Sebelum persidangan, Hakim Camerin Mander memerintahkan agar Tarrant menjalani tes kejiwaan untuk menentukan apakah dia gila atau tidak. Dia tidak diperbolehkan mengajukan pembelaan, dan bakal berada dalam penahanan hingga persidangan selanjutnya dijadwalkan pada 14 Juni mendatang.
Brenton Tarrant yang mengklaim sebagai ekstremis kulit putih menyerang Masjid Al Noor dan Linwood ketika jemaah melaksanakan salat Jumat (15/3).
Ketika hadir dalam sidang perdana sehari pasca-pembunuhan (16/3), Tarrant hanya dijerat satu dakwaan pembunuhan sebagai tindakan penahanan. Polisi menyatakan teroris berkebangsaan Australia itu bakal mendapat tambahan dakwaan.
"Teroris itu bakal dijerat 50 dakwaan pembunuhan dan 39 dakwaan upaya pembunuhan saat dia hadir di sidang Jumat (5/4)," kata polisi seperti dikutip AFP.
Penegak hukum melanjutkan, tambahan dakwaan kepada teroris itu tengah dipertimbangkan. Namun, polisi masih enggan membeberkannya. Bisa saja nantinya pengadilan bakal menambahkan undang-undang terorisme kepada Tarrant yang bakal hadir via konferensi video dari penjaranya.

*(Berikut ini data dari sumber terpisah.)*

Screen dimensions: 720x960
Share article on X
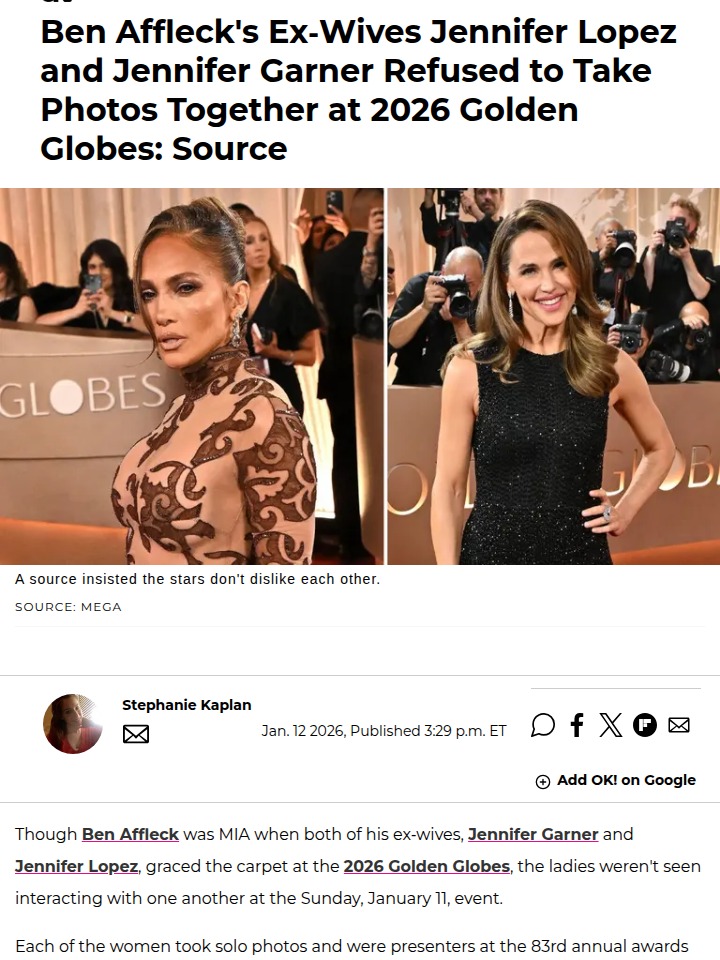(x=610, y=725)
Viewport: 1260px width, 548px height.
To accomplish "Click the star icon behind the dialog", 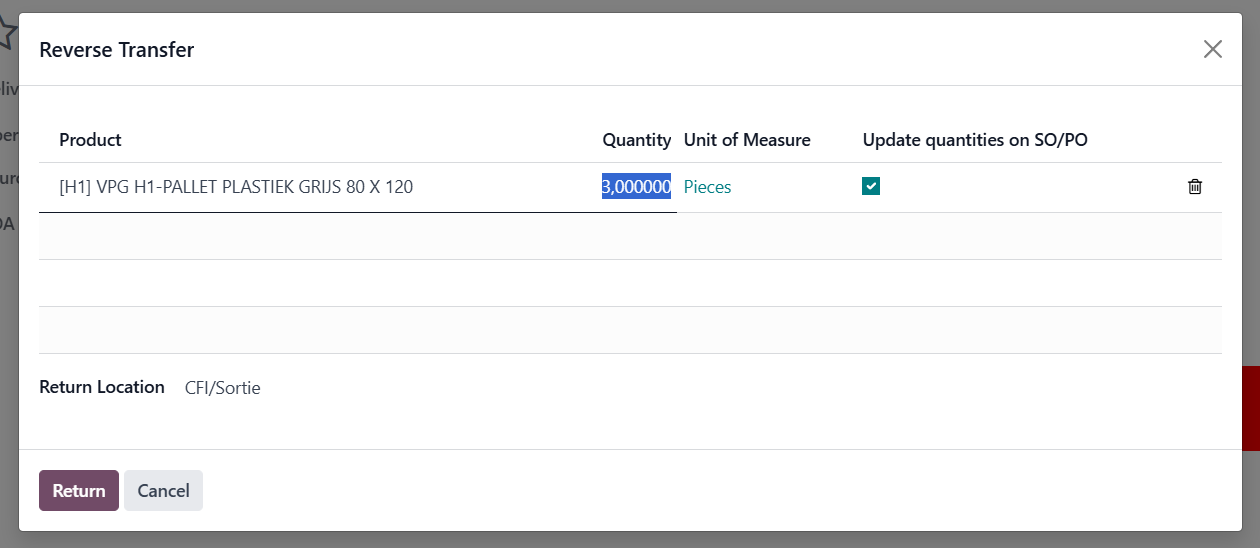I will [x=7, y=33].
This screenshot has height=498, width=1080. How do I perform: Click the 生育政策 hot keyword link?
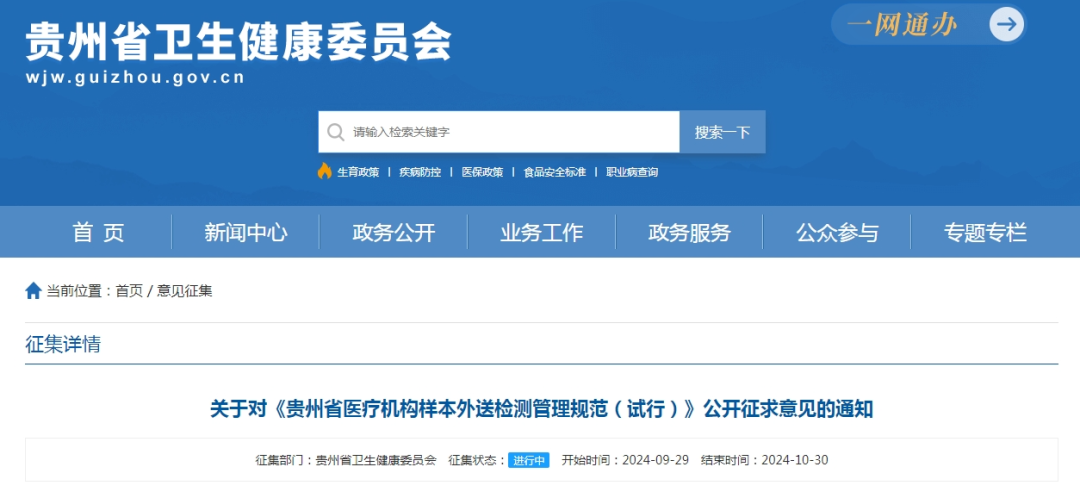click(358, 172)
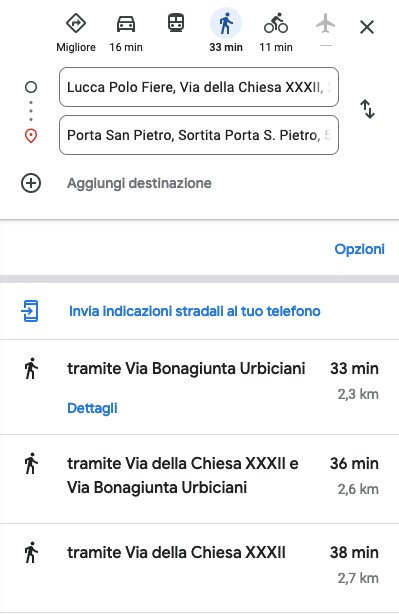Select the Migliore best travel mode icon
Viewport: 399px width, 615px height.
pyautogui.click(x=76, y=24)
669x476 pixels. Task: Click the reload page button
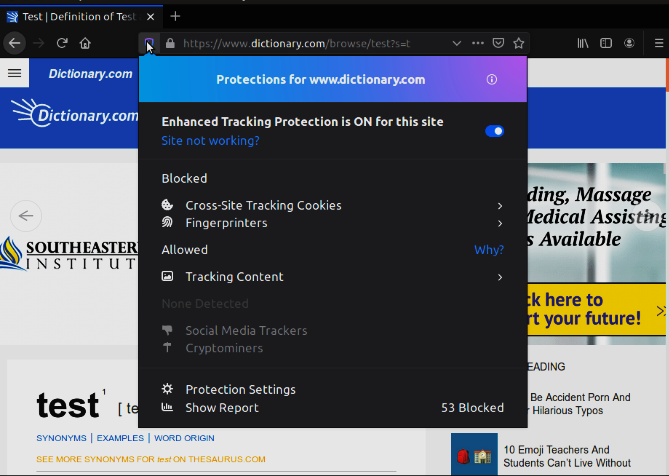click(62, 43)
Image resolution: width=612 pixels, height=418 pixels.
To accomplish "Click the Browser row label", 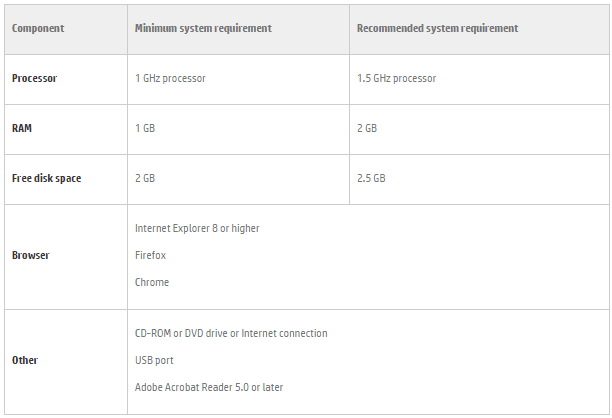I will point(30,255).
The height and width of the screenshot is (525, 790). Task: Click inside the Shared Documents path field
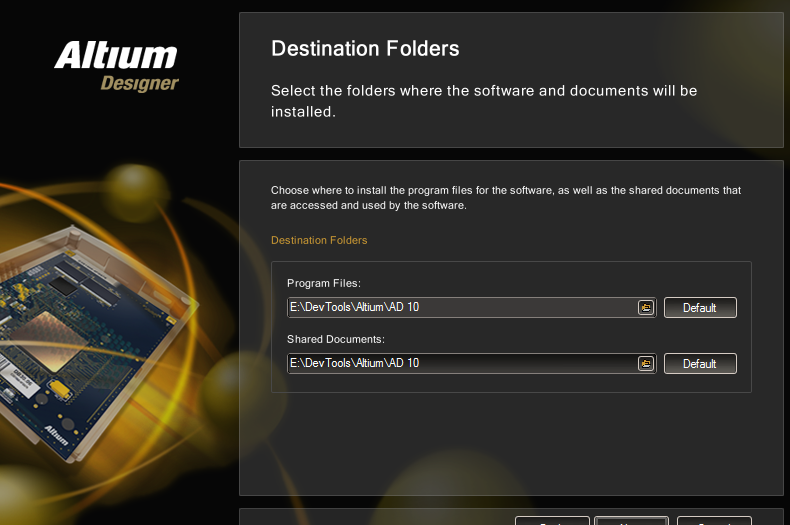tap(462, 363)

Sebuah catatan dari Pengadilan Tinggi Christchurch menyatakan pengadilan itu bakal berjalan singkat, dan hanya menjelaskan hak hukum si teroris. Tarrant telah memecat pengacara yang disediakan pengadilan selepas sidang perdana, dan bakal menggunakan kesempatan untuk melancarkan propagandanya.
Pengadilan mengatakan agenda sidang pada Jumat besok belum akan mendengarkan materi pembelaan teroris berusia 28 tahun tersebut. Selain itu, upaya propagandanya bakal sulit karena kini pengadilan melarang media untuk merekam atau memotret wajah si teroris.
Donasi Ekstremis
Tarrant disebut beberapa kali memberi sumbangan untuk aktivis sayap kanan di Eropa yang dikenal anti-imigrasi. Diberitakan surat kabar harian Austria, Der Standard, Kamis (4/4), pelaku yang akan menghadapi dakwaan pembunuhan 50 orang dan percobaan pembunuhan (melukai) 39 lainnya, telah memberikan donasi pada 2017 dan 2018.

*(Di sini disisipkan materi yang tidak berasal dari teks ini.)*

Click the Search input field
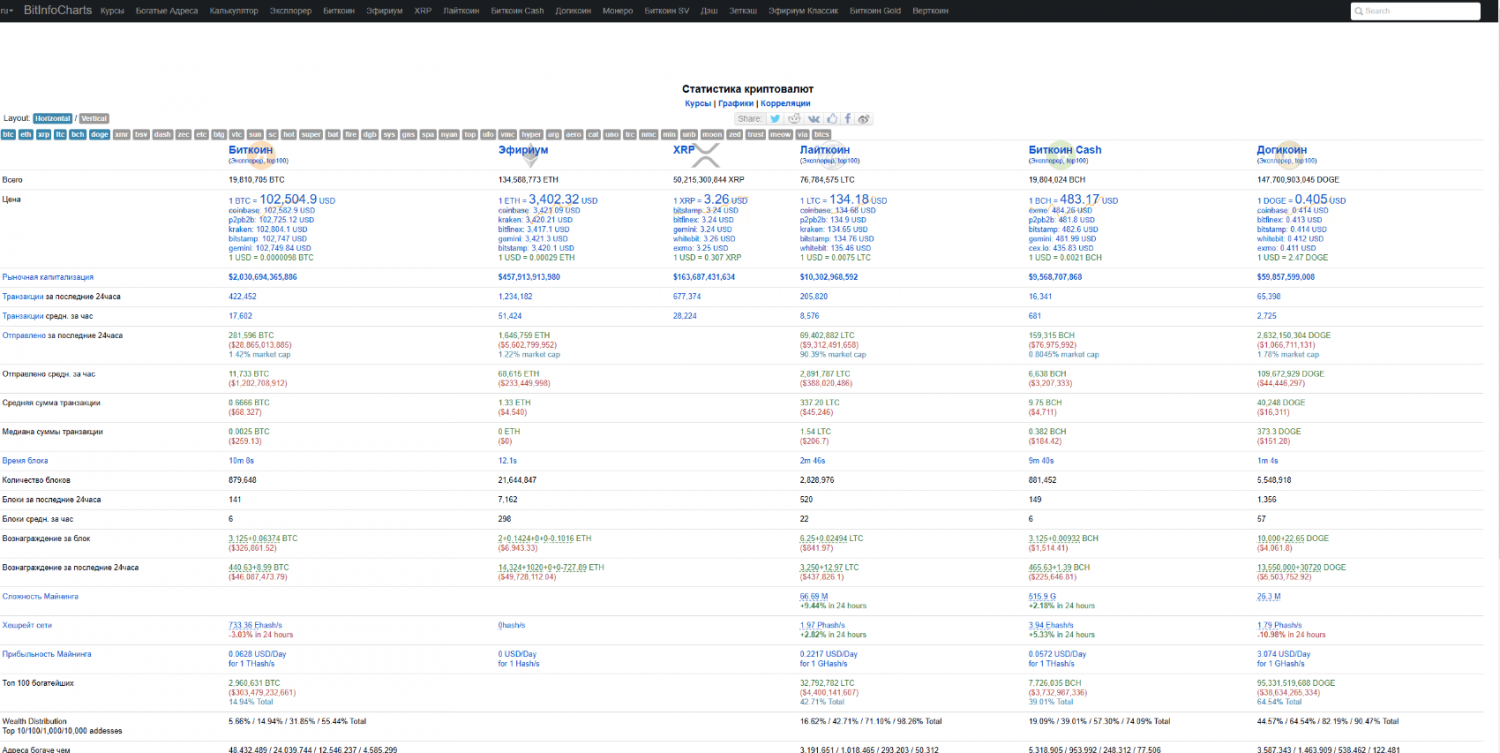This screenshot has width=1500, height=753. [1414, 10]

Informasi tersebut disampaikan sumber keamanan dari Jerman dan Austria yang mengetahui perkembangan proses penyelidikan terhadap Brenton Tarrant. Dilansir AFP, teroris asal Australia itu disebut telah membuat empat kali sumbangan dengan total donasi mencapai 2.200 euro atau sekitar Rp 34 juta.
Sumber yang dikutip surat kabar menyebutkan bahwa uang itu dikirimkan ke kelompok Generation Identitaire di Perancis. Kendati demikian, intelijen domestik Austria masih menyelidiki apakah jumlah tersebut dikirimkan kepada kelompok itu di satu negara, atau juga ke cabang di negara lain.

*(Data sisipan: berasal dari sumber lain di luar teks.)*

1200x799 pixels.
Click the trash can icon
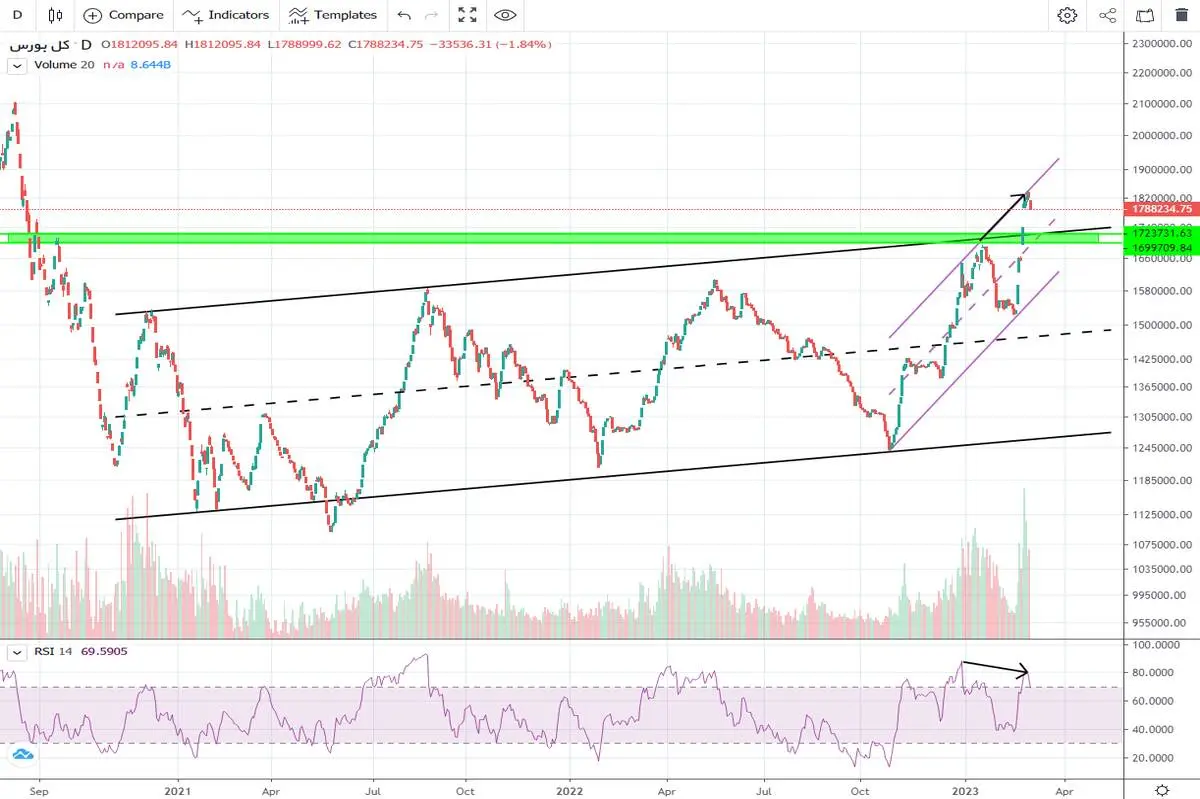click(x=1180, y=15)
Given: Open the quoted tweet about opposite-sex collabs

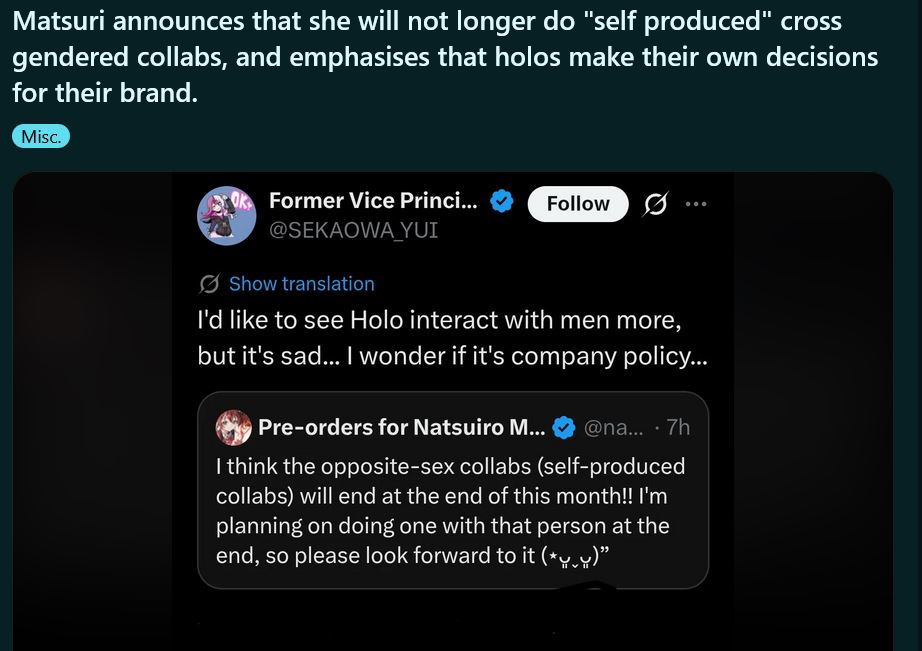Looking at the screenshot, I should coord(452,510).
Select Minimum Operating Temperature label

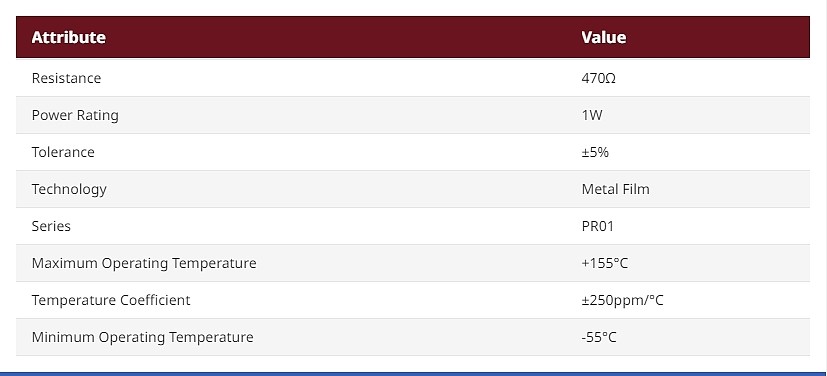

Sementara pada 2018, Tarrant disebut juga menyumbang senilai 1.500 euro (sekitar Rp 23 juta) untuk Martin Sellner, pemimpin Gerakan Identiter Austria (IBOe).
Pekan lalu, petugas menggerebek apartemen milik Sellner usai mengetahui informasi sumbangan itu dan telah diakuinya. Namun dia membantah telah berhubungan dengan pelaku.
Pemerintah Austria kini tengah menyelidiki apakah IBOe merupakan organisasi teroris dan mengancam dapat membubarkannya.
Tindakan serupa juga dilakukan pemerintah Perancis yang mengancam akan membubarkan kelompok Generation Identitaire di negara itu apabila terbukti melakukan aksi anti-imigrasi.
Tarrant, yang diketahui kerap melakukan perjalanan ke luar negeri, terutama Eropa, disebut memperoleh uang melalui transaksi mata uang kripto dan dapat mengumpulkan hingga 200.000 dollar Australia (sekitar Rp 201 juta).
Sebelumnya diberitakan, pelaku teror Selandia Baru diancam dakwaan 50 pembunuhan dan 39 dakwaan percobaan pembunuhan.